● Task instructions: Reproduce the records verbatim, beginning at their first line and stopping after the line that contains "[x=1090, y=139]".

● Information shown:
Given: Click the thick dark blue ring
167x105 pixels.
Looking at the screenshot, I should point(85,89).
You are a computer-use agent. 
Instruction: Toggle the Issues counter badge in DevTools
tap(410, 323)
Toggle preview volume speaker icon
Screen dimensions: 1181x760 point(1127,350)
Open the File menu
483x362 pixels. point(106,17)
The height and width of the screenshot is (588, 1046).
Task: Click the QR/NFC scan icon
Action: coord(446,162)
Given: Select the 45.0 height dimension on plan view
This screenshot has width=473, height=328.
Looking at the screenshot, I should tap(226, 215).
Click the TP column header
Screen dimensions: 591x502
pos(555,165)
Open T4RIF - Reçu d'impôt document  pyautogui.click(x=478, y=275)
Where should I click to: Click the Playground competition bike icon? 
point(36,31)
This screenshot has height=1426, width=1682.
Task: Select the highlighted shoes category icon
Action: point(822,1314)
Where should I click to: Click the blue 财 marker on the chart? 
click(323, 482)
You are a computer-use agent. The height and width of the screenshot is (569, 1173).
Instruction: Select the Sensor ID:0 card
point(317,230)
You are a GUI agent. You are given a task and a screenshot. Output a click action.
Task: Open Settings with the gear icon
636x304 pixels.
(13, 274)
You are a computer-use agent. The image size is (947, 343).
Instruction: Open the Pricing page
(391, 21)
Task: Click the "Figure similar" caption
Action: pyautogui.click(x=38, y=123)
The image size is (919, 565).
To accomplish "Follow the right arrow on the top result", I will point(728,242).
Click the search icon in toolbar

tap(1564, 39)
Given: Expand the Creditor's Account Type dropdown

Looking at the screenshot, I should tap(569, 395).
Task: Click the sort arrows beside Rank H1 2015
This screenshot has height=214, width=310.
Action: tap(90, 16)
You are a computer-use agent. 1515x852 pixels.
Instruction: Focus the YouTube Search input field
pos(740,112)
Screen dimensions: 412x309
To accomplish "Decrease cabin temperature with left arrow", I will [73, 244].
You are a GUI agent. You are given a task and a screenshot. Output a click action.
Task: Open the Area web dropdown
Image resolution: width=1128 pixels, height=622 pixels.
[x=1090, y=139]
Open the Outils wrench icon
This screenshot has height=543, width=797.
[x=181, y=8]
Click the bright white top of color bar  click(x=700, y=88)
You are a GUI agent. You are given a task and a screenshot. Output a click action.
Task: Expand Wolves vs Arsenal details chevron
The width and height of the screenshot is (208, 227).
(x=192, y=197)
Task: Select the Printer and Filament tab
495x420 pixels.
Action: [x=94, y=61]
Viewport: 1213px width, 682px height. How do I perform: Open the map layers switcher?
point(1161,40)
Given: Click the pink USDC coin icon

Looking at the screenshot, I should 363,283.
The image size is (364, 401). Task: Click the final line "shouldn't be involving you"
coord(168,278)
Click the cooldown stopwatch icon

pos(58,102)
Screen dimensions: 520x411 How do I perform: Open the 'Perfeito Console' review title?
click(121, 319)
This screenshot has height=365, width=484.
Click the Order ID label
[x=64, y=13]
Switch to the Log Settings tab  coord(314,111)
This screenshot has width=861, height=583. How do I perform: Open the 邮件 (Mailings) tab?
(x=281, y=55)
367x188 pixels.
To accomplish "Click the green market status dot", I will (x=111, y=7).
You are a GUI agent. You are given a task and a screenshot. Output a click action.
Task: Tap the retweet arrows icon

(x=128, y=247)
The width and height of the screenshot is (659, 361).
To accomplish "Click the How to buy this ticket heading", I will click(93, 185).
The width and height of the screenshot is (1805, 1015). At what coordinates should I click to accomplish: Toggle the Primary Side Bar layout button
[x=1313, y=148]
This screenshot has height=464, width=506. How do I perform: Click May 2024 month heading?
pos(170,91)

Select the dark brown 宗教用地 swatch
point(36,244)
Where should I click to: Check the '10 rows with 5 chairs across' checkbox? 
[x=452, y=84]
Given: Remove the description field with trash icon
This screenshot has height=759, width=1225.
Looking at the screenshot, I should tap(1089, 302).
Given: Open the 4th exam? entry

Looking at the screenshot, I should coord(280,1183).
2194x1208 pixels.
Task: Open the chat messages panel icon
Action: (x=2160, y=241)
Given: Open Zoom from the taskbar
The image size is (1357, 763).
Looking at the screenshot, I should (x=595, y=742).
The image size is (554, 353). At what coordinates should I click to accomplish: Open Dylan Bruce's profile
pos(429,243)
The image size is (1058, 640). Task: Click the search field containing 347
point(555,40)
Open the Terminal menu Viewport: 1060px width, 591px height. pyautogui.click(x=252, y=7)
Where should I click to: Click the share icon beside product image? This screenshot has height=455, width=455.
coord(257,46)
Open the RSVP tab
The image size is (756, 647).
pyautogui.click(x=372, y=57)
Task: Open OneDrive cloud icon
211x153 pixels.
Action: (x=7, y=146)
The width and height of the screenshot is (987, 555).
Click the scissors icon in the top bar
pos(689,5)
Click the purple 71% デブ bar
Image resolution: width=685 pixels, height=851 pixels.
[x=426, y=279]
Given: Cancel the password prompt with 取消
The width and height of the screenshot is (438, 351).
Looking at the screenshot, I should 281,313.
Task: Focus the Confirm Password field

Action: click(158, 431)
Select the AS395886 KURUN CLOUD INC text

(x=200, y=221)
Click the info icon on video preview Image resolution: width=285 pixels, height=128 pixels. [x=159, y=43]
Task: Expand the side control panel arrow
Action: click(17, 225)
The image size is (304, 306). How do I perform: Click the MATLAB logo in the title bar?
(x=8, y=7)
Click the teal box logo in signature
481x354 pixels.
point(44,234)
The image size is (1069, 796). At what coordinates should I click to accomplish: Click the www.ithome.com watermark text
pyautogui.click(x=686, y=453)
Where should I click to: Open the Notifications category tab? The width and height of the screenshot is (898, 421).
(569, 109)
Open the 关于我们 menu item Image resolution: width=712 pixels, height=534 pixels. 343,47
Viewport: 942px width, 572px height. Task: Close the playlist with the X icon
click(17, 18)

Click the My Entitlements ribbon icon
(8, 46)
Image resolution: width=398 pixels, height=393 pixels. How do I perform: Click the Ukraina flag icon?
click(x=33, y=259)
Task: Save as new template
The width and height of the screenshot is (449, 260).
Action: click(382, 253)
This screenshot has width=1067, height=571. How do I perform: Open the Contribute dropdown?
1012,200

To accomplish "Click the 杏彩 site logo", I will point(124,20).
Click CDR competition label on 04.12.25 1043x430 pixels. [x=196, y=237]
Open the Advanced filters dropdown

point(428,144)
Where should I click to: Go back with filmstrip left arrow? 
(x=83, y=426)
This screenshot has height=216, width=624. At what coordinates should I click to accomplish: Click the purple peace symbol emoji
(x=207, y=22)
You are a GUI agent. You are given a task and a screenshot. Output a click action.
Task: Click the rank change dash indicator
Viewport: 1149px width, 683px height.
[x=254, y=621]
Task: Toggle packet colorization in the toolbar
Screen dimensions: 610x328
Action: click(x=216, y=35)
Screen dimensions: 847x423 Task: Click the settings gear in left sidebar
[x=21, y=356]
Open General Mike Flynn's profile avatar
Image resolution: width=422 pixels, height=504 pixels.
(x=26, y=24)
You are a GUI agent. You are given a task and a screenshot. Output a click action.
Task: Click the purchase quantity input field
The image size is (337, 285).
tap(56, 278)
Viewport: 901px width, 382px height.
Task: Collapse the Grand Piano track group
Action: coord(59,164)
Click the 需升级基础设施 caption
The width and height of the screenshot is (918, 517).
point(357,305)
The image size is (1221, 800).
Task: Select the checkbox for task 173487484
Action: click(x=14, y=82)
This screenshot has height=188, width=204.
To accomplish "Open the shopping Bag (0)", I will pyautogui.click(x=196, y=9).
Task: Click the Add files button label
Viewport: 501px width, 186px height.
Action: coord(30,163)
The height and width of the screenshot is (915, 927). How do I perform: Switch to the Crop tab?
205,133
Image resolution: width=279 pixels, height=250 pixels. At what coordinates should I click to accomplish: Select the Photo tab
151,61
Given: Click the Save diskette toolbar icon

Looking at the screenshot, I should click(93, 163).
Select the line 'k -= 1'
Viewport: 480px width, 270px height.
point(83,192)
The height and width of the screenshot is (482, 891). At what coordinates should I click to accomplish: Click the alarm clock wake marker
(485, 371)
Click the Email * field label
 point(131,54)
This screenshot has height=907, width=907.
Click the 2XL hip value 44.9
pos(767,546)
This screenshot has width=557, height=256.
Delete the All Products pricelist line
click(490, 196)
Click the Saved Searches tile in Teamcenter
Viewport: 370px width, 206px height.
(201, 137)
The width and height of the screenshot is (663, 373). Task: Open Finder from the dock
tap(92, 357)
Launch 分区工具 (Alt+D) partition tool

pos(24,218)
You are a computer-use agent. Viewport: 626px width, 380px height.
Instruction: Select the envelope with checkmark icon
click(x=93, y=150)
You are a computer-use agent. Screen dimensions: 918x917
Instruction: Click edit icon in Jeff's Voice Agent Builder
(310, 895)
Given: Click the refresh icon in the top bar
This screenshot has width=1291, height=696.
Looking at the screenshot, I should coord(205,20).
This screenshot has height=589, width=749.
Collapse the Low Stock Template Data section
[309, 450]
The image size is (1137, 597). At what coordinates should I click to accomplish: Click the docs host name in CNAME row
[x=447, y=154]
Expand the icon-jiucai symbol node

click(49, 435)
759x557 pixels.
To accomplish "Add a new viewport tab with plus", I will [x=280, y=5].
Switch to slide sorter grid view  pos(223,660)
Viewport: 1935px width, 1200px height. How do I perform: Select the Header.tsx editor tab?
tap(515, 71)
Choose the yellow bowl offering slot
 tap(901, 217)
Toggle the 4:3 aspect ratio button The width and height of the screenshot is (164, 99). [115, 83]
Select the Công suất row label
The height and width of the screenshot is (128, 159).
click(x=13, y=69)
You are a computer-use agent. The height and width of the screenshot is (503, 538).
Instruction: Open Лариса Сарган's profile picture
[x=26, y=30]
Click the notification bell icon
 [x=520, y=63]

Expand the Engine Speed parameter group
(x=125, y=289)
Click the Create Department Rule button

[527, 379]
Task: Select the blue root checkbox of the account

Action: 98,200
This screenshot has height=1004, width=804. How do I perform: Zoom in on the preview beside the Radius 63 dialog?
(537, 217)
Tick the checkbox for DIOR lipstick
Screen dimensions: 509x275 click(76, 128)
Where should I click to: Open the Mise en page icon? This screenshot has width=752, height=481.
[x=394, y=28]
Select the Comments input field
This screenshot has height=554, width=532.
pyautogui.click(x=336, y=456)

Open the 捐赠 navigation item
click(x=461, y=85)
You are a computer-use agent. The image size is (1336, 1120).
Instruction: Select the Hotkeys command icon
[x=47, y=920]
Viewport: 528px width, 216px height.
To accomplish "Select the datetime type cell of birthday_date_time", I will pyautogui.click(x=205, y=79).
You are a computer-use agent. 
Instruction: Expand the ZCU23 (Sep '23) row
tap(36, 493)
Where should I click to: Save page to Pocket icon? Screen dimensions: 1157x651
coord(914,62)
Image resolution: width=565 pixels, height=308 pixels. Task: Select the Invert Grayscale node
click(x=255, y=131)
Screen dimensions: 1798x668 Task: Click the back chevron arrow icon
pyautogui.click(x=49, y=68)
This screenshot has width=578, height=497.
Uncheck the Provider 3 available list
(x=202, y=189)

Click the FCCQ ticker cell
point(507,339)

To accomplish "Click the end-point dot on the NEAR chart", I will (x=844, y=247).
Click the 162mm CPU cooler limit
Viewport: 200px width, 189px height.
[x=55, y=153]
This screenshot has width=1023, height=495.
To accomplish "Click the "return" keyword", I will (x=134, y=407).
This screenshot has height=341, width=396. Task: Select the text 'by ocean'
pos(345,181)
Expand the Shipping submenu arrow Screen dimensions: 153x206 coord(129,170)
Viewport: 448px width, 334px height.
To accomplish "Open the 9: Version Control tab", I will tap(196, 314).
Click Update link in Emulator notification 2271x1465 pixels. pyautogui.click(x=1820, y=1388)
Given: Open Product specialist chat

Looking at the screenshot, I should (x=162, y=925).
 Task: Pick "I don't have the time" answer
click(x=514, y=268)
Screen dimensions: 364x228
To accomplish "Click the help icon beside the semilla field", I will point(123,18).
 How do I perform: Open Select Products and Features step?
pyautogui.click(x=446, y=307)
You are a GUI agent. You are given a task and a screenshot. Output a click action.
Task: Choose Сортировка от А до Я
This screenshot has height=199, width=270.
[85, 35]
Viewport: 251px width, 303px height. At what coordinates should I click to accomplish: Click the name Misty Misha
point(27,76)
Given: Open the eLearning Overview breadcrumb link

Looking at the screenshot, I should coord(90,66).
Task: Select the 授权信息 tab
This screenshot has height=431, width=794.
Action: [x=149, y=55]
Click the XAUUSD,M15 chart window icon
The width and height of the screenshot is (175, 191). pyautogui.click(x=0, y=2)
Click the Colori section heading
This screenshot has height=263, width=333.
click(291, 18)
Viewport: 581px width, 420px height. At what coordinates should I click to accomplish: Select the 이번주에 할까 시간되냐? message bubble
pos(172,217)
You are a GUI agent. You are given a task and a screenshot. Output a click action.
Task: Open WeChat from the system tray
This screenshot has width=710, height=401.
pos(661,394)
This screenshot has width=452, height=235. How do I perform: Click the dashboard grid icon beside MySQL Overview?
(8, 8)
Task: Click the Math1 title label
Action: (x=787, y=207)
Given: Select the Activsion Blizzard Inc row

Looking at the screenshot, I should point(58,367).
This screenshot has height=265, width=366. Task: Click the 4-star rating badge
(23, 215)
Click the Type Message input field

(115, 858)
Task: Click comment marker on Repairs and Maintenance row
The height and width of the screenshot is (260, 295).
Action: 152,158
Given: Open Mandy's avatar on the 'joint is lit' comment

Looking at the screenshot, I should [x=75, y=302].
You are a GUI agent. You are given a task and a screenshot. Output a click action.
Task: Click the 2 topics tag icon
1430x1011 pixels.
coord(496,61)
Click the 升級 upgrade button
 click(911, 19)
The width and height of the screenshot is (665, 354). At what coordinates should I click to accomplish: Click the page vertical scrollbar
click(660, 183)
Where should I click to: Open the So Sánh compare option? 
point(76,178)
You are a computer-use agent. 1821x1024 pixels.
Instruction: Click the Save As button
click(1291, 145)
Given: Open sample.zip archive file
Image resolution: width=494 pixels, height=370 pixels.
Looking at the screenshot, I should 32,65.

● Reply to the exercise:
Given: Click the thick dark blue ring
167x105 pixels.
Looking at the screenshot, I should point(85,89).
You are a computer-use agent. 
Instruction: Toggle the Issues counter badge in DevTools
tap(410, 323)
Toggle preview volume speaker icon
Screen dimensions: 1181x760 point(1127,350)
Open the File menu
483x362 pixels. point(106,17)
The height and width of the screenshot is (588, 1046).
Task: Click the QR/NFC scan icon
Action: coord(446,162)
Given: Select the 45.0 height dimension on plan view
This screenshot has width=473, height=328.
Looking at the screenshot, I should tap(226, 215).
Click the TP column header
Screen dimensions: 591x502
pos(555,165)
Open T4RIF - Reçu d'impôt document  pyautogui.click(x=478, y=275)
Where should I click to: Click the Playground competition bike icon? 
point(36,31)
This screenshot has height=1426, width=1682.
Task: Select the highlighted shoes category icon
Action: point(822,1314)
Where should I click to: Click the blue 财 marker on the chart? 
click(323, 482)
You are a computer-use agent. The height and width of the screenshot is (569, 1173).
Instruction: Select the Sensor ID:0 card
point(317,230)
You are a GUI agent. You are given a task and a screenshot. Output a click action.
Task: Open Settings with the gear icon
636x304 pixels.
(13, 274)
You are a computer-use agent. The image size is (947, 343).
Instruction: Open the Pricing page
(391, 21)
Task: Click the "Figure similar" caption
Action: pyautogui.click(x=38, y=123)
The image size is (919, 565).
To accomplish "Follow the right arrow on the top result", I will point(728,242).
Click the search icon in toolbar

tap(1564, 39)
Given: Expand the Creditor's Account Type dropdown

Looking at the screenshot, I should tap(569, 395).
Task: Click the sort arrows beside Rank H1 2015
This screenshot has height=214, width=310.
Action: tap(90, 16)
You are a computer-use agent. 1515x852 pixels.
Instruction: Focus the YouTube Search input field
pos(740,112)
Screen dimensions: 412x309
To accomplish "Decrease cabin temperature with left arrow", I will [73, 244].
You are a GUI agent. You are given a task and a screenshot. Output a click action.
Task: Open the Area web dropdown
Image resolution: width=1128 pixels, height=622 pixels.
[x=1090, y=139]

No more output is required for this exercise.